That jovial sentence (regarding a time before he was married) was a rarity in a book generally filled with introspection and sincere statements of regret — quite unusual for a young rising star in the political establishment. But that’s nothing new for Rubio, who laments that during his senate victory speech: “I regretted not saying a few words in Spanish for people watching on the Spanish-language networks.”

(I had a chance to talk with Rubio recently about the book. Listen to our conversation here. Or download the podcast on iTunes.)

Like many memoirs, An American Son is filled with stories of Rubio’s family and upbringing. But unlike most, it features the unique struggles his family faced as Cuban exiles.

Reflecting on the hard lives of his maternal grandfather and father, Rubio writes:

I was nothing like my grandfather, a disabled man who had lost his job and his status and yet took any work he could find to feed his family. Walking for miles every day, falling down, getting up, walking some more; rejected, humiliated, ignored. he had never quit. He had never given in to self-pity.

I was nothing like my father, motherless and working since he was nine. He had gone to bed hungry many nights. He had lived in the streets and slept on a wooden crate in a storeroom. He had tried and failed and tried and failed again to start a business. He had lost his country. His work as a bartender had him coming home late at night well into his seventies I had never heard a single complaint escape his lips.

The trials I was facing were nothing compared to theirs.

Much of the book focused on Rubio’s dramatically successful — yet, in some ways, conventional — political rise. Of course, his most remarkable triumph came in defeating then-Gov. Charlie Crist for a U.S. Senate seat. Interestingly, Rubio reveals he could have potentially been talked out of the run.

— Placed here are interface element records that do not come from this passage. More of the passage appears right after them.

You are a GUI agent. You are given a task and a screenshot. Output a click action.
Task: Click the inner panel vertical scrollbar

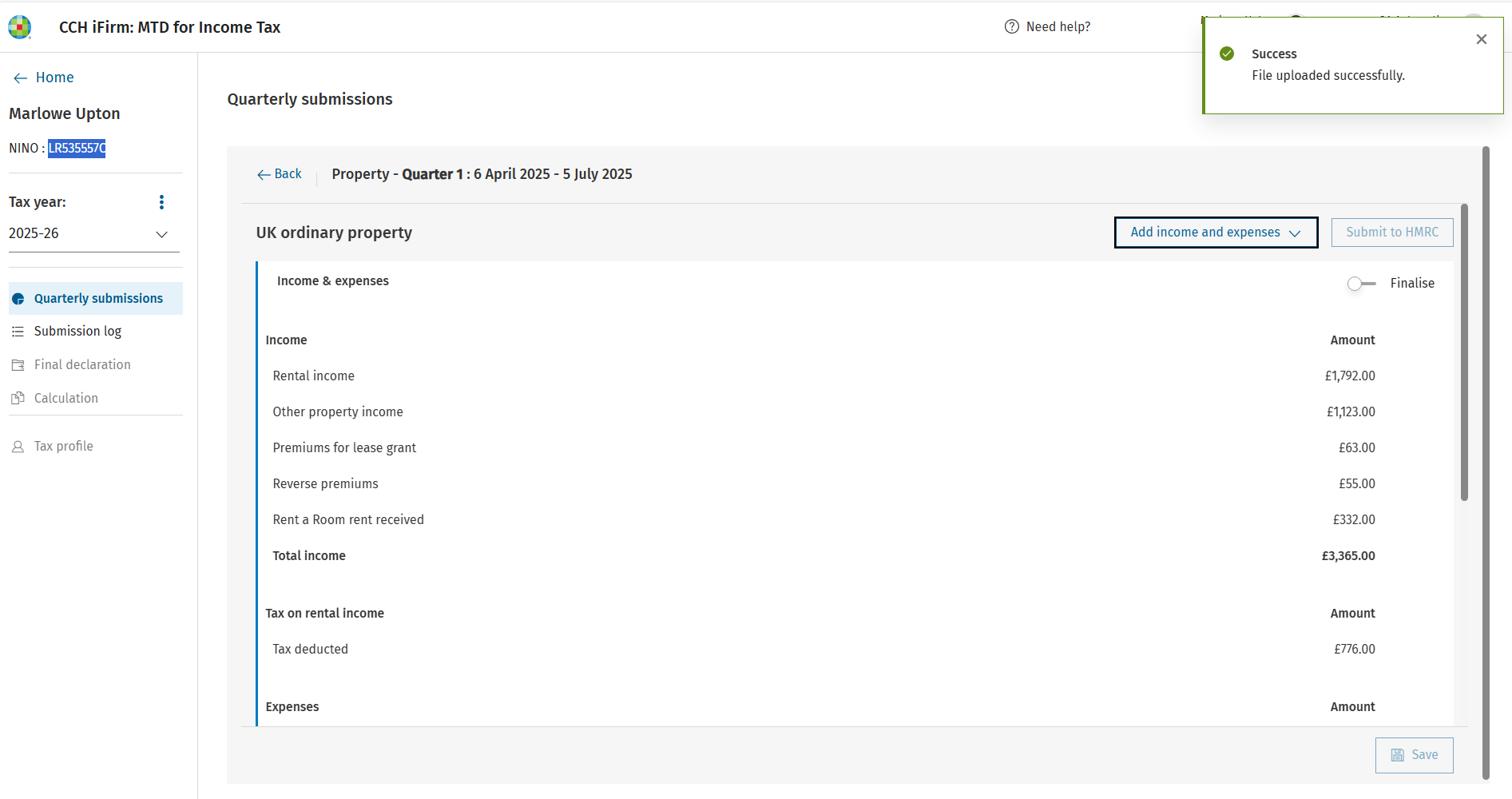(x=1464, y=352)
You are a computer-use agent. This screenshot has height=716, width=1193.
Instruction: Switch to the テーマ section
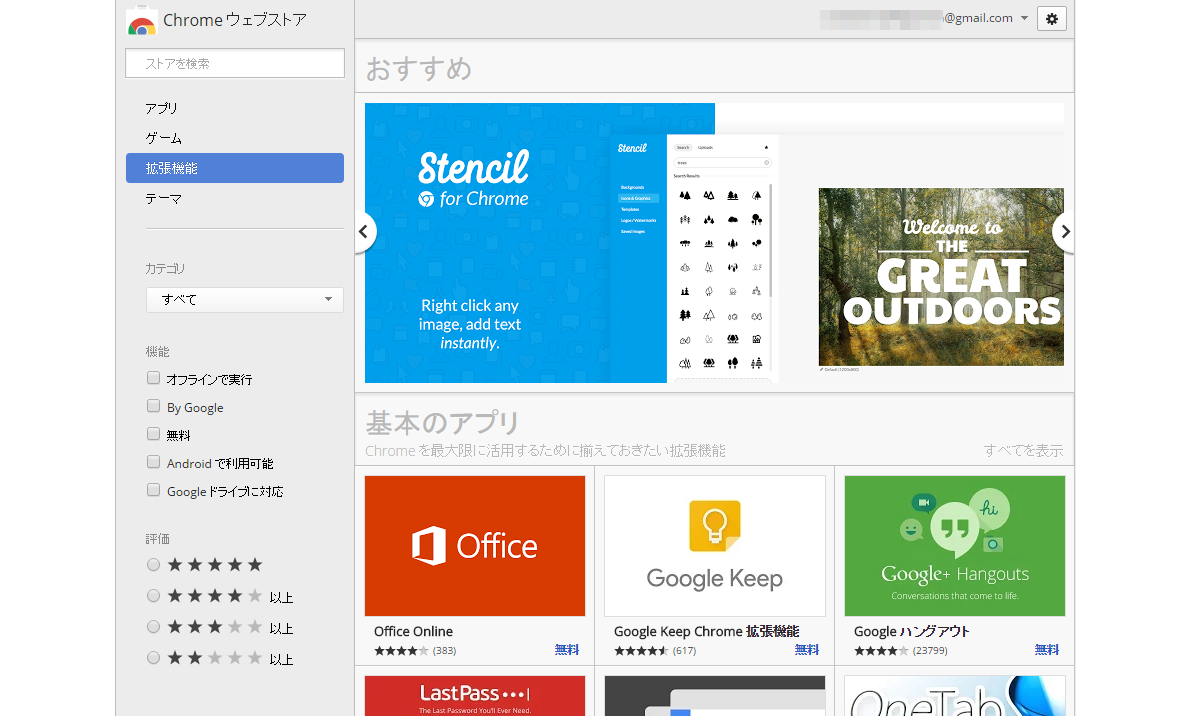coord(164,198)
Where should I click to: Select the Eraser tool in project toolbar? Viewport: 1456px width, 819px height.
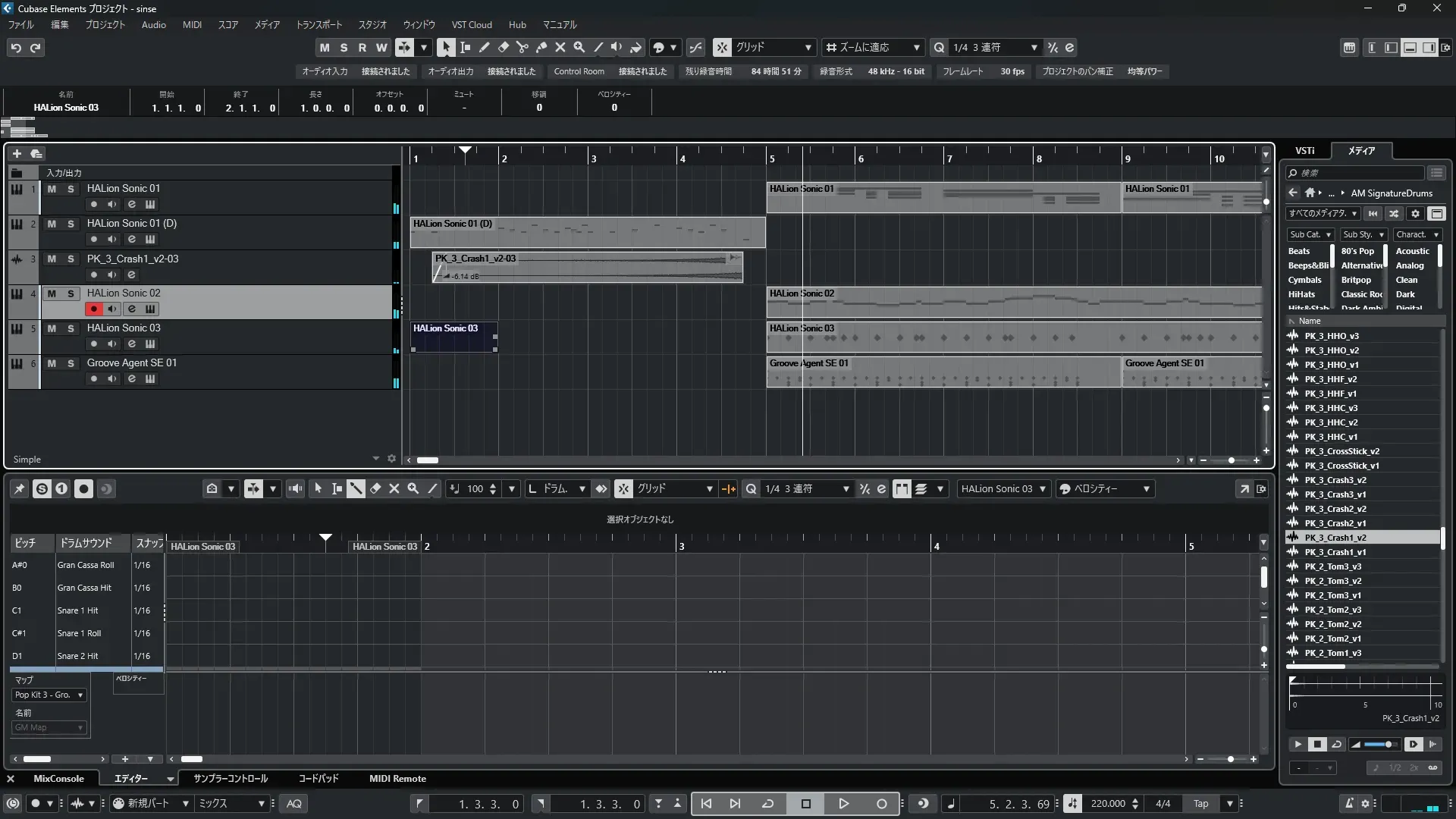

“Had the Republican Party chairman or Crist himself reached out to me personally in the spring of 2009,” Rubio writes, “they could probably have persuaded me not to run. I’m not proud of it now, but I think if they had acknowledged my concern that the party had strayed too far from our conservative principles, I would have walked away from the Senate race. I was looking for a face-saving way out. Instead, out of pride and hubris, they chose to intimidate me. And I, too, reacted out of pride.”